The application checks many things:
- Browser Compatibility
- Broken Links and Errors
- Web Standards
- Search Optimization (Pro edition only)
- Legal Compliance (Pro edition only)
- User Experience (Pro edition only)
The interface is very simple, and it looks just like a browser. Just type in the address of the page you wish to check, and hit the “Check” button.
Each page in the application includes clear explanations of how to achieve the basic functionality of that page.
As an example, here is the “Rule Settings” page (click to enlarge):
In the “Choose Rules” dialog, you can select which rules and guidelines to check:
The accessibility section offers checks for WCAG 1, WCAG 2, and Section 508. You can select which level you wish to support, and check to that level.
You can assemble a list of check you wish to run and export it. Later on, you can import it back to run that set of tests again. This can be very useful, if you want different set of checks for different development phases. The import/export is done using the links on the bottom of the dialog.
The result page will show you a summary of all the checks conducted on the page.

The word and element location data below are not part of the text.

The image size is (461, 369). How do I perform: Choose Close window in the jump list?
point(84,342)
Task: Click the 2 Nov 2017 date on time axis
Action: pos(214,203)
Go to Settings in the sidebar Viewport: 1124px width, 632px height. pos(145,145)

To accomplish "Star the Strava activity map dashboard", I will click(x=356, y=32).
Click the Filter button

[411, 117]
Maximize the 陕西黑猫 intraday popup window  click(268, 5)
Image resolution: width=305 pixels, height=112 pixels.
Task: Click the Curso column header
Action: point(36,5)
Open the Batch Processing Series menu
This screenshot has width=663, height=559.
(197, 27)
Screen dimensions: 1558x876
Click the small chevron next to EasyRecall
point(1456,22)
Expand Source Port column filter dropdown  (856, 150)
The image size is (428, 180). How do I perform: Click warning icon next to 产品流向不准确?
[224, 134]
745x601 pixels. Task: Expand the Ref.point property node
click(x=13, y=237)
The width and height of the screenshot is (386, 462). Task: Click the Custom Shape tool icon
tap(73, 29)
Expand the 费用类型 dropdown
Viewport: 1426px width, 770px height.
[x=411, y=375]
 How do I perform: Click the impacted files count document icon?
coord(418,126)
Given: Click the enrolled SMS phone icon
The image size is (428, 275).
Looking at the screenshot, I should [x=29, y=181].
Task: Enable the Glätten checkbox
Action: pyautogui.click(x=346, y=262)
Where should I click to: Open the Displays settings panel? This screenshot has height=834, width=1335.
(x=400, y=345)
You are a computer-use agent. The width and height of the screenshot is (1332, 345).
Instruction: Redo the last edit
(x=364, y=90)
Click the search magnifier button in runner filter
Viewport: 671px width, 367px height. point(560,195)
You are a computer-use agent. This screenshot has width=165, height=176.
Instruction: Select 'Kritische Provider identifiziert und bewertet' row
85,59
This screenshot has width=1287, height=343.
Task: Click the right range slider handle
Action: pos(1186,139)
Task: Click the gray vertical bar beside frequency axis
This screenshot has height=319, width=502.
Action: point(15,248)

Drilling down to the accessibility report, will show the accessibility check report.
On the top of the page there’s an accessibility status summary table, showing you how the site stands on each level and version checked.
Each error, offers a link to the guideline it self, from the WCAG guidelines pages. Clicking the link will open the page inside the application, which makes it easy to quickly check the description of that error.
Clicking the errors on the left, will show you the pages on which the error was found.
Each page has a separate report; clicking the link, will navigate to the single page’s report, showing the error it self, the line number on which the error exists, piece of the HTML code, and a fix suggestion.
Over all this is a very good tool for checking many aspects of your web site.
Although it isn’t free, I think it worth its price. You can use it for 30 days, using the trial version, before you decide.
But if you need to check many sites, conducting the same tests over and over, I think it will defiantly save you some time.